Today is one of the largest Muslims festivals, Eid-ul-Adha (or Festival of Sacrifice), here in Singapore. I wish you all a blessed Eid. Eid Mubarak!

Eid-ul-Adha marks the end of Hajj, the sacred pilgrimage to the holy city Mecca. This Muslim holiday Eid-ul-Adha commemorates Prophet Abraham’s unselfish willingness even to sacrificing his own son Ishmael to God.

History | The history behind Eid-ul-Adha follows the story of the faithful Abraham, who was instructed by God in a dream to raise the foundations of Kaaba, a black stone and house for God, the most sacred Muslim shrine in Mecca (Saudi Arabia), which the Muslims face during their prayers (salat). Immediately responding to the Lord’s call, Abraham set off for Mecca along with his wife and son, Ishmael. At that time, Mecca was a desolate and barren desert and Abraham had to face a lot of hardships. However, he supplicated God’s commands uncomplaining.

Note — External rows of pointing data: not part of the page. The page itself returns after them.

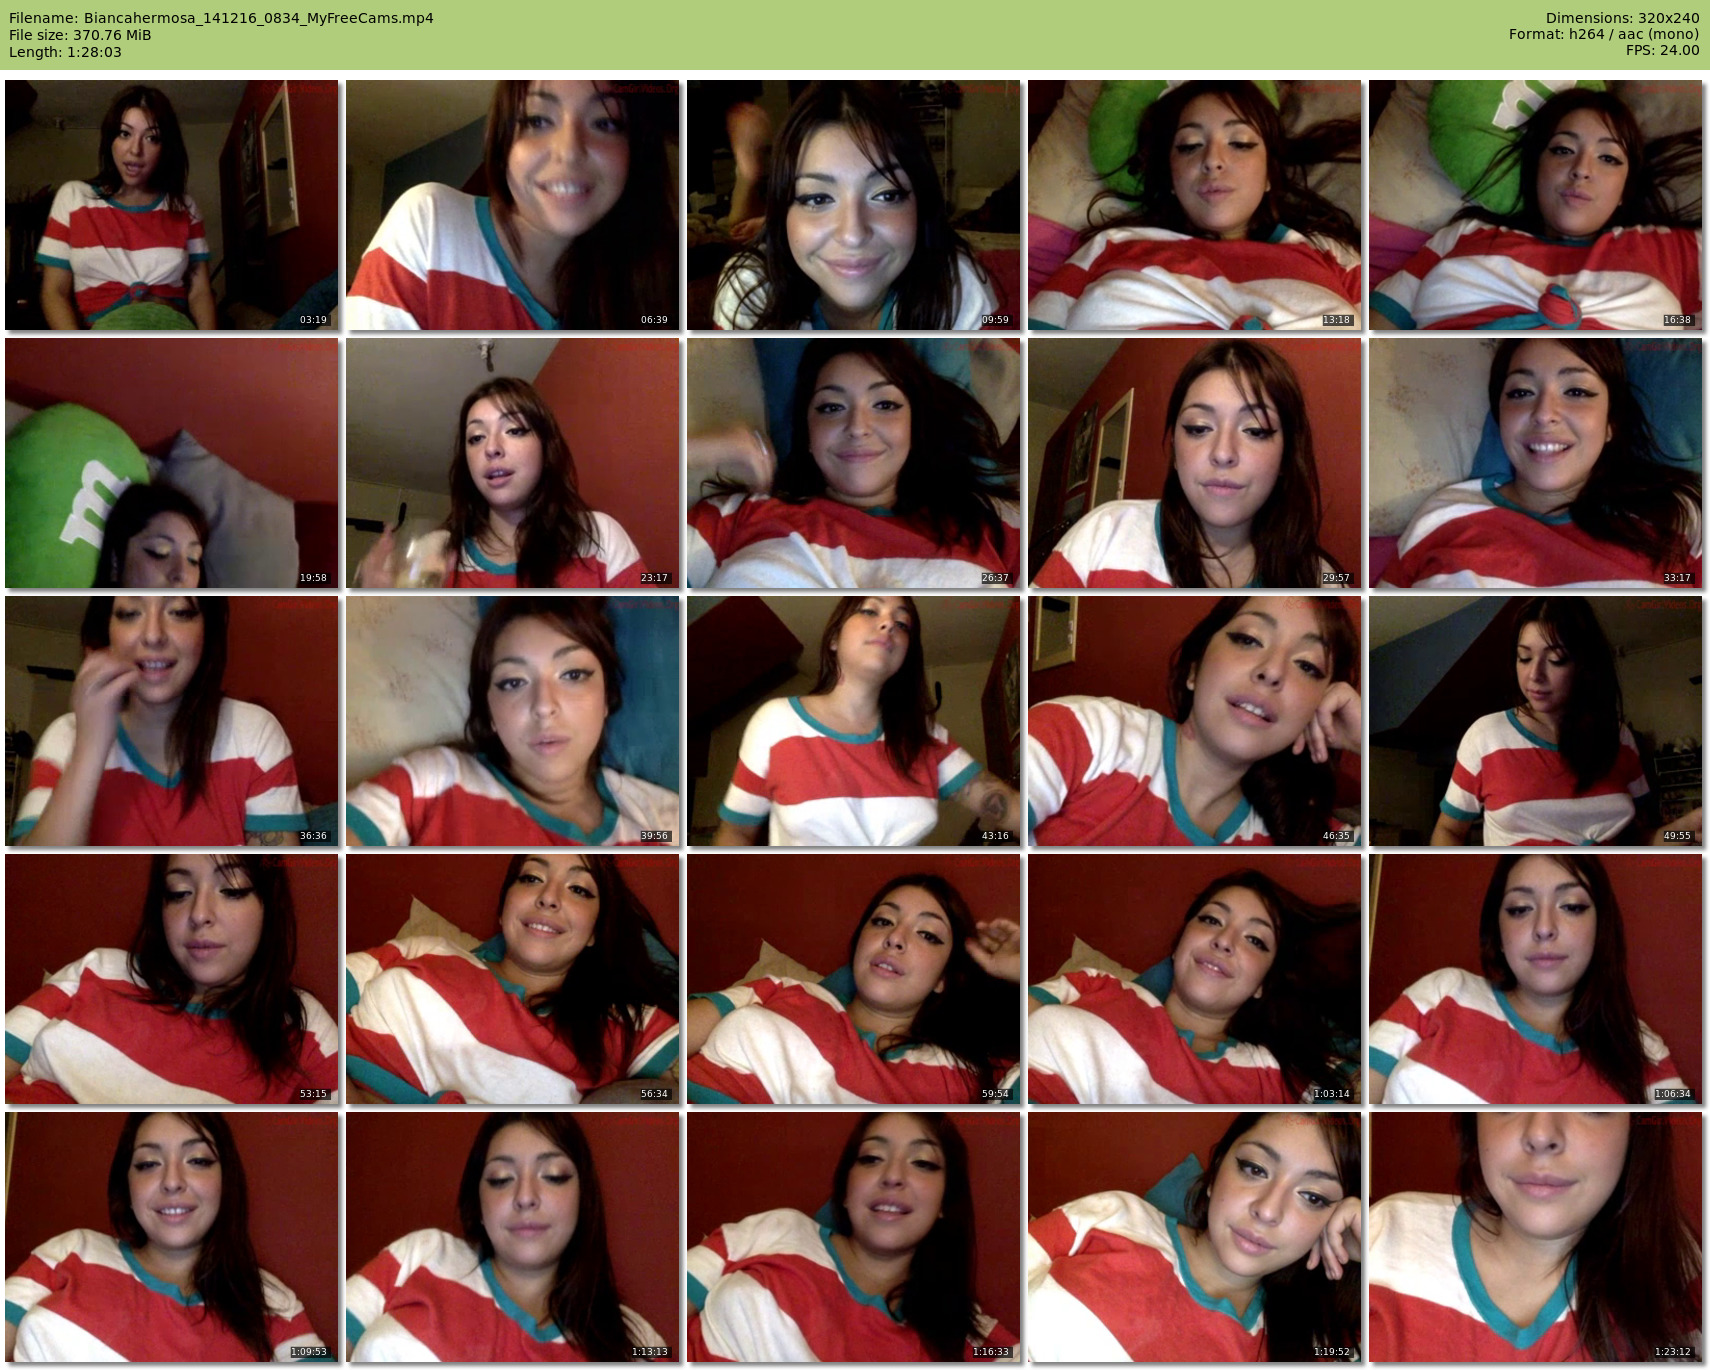Select the thumbnail at 1:16:33
Viewport: 1710px width, 1370px height.
pos(853,1237)
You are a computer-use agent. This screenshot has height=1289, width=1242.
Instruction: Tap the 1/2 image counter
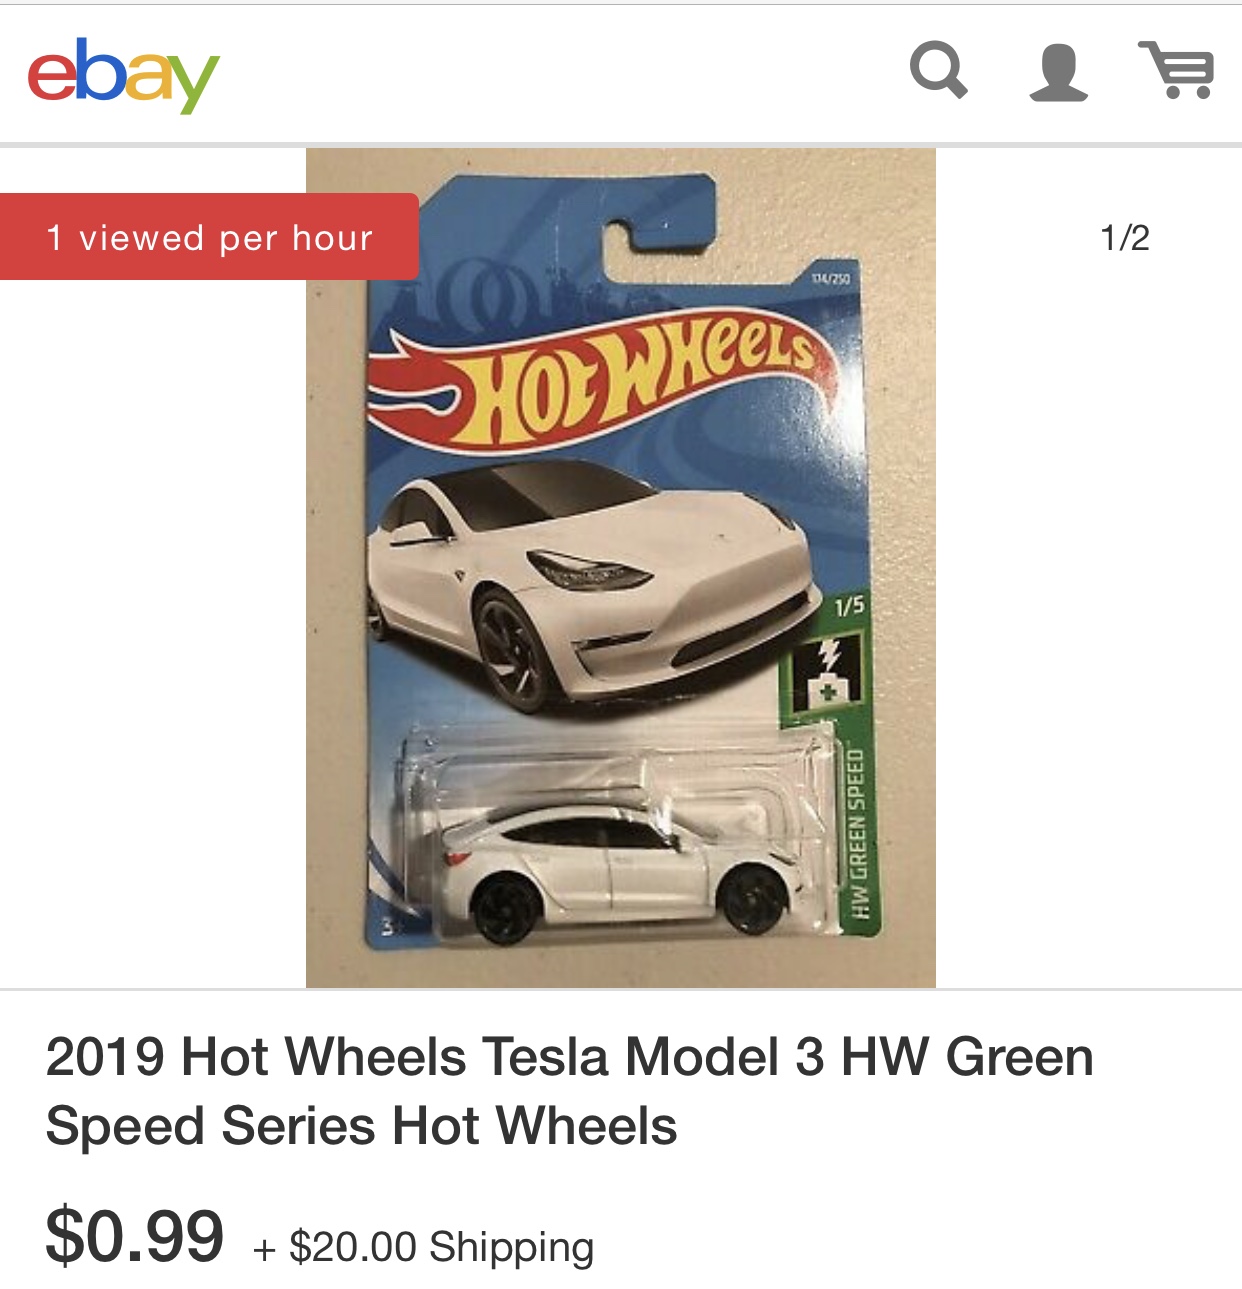pos(1125,238)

In a divine dream, he also saw himself sacrificing his son Ishmael for God’s sake. When he told this to Ishmael, the latter immediately asked his father to carry out Lord’s commands without faltering and assured that he was completely ready to give up his life for God. But miraculously enough, when Abraham was about to sacrifice Ishmael, God spared the boy’s life and replaced him with a lamb. And this is what Abraham ultimately sacrificed.

To commemorate this outstanding act of sacrifice (qurbani) by Prophet Abraham, people sacrifice a lamb, goat, ram or any other animal on Eid-ul-Adha and give the meat to friends, neighbors, relatives and the needy. People who are away from the holy pilgrimage, Hajj, also carry out this traditional sacrifice. Hence Eid-ul-Adha is also known as the Feast of Sacrifice or the Day of Sacrifice.